(Dataset entries)

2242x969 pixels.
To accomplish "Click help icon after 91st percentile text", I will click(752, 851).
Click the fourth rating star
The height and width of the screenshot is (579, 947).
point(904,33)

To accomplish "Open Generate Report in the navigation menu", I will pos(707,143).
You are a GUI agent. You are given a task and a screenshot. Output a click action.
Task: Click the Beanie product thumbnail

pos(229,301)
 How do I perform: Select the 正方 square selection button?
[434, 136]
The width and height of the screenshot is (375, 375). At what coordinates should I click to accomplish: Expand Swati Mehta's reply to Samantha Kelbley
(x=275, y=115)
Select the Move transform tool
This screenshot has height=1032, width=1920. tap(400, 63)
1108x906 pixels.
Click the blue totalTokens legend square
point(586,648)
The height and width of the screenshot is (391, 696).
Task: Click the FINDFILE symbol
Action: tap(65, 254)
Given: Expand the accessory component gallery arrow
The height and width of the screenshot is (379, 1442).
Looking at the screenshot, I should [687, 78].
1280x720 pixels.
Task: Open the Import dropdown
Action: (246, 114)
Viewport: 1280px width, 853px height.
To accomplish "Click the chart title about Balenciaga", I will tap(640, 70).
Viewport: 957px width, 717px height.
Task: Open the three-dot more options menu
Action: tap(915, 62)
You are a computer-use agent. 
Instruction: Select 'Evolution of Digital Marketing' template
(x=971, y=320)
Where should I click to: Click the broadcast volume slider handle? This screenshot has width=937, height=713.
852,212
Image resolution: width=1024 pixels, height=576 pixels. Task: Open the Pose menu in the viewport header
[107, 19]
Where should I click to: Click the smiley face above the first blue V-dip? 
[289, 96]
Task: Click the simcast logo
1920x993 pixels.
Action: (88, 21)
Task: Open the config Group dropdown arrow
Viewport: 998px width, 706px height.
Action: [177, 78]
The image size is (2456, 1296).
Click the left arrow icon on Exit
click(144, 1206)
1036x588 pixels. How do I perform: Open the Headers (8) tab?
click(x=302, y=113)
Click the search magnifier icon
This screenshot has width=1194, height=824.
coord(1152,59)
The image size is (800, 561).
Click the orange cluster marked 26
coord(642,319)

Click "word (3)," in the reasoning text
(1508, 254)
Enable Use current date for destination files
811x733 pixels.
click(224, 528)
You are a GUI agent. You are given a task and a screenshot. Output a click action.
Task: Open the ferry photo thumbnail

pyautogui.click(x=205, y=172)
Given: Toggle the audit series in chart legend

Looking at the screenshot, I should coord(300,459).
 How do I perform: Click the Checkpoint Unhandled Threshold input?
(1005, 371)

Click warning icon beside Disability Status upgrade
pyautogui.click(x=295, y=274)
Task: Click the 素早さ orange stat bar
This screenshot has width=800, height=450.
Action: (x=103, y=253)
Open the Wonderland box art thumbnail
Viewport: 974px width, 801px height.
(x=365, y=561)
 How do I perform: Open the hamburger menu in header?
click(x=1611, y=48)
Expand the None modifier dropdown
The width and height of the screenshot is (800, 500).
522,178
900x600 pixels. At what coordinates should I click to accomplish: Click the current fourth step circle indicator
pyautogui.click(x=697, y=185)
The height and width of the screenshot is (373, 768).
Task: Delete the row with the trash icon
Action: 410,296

**WORK ORDER**
Precisely reproduce the lines of the entries, beginning at the first and ending at the one containing "Given: Expand the". Add nothing.

**EXERCISE RESULT**
2242x969 pixels.
To accomplish "Click help icon after 91st percentile text", I will click(752, 851).
Click the fourth rating star
The height and width of the screenshot is (579, 947).
point(904,33)

To accomplish "Open Generate Report in the navigation menu", I will pos(707,143).
You are a GUI agent. You are given a task and a screenshot. Output a click action.
Task: Click the Beanie product thumbnail

pos(229,301)
 How do I perform: Select the 正方 square selection button?
[434, 136]
The width and height of the screenshot is (375, 375). At what coordinates should I click to accomplish: Expand Swati Mehta's reply to Samantha Kelbley
(x=275, y=115)
Select the Move transform tool
This screenshot has height=1032, width=1920. tap(400, 63)
1108x906 pixels.
Click the blue totalTokens legend square
point(586,648)
The height and width of the screenshot is (391, 696).
Task: Click the FINDFILE symbol
Action: tap(65, 254)
Given: Expand the accessory component gallery arrow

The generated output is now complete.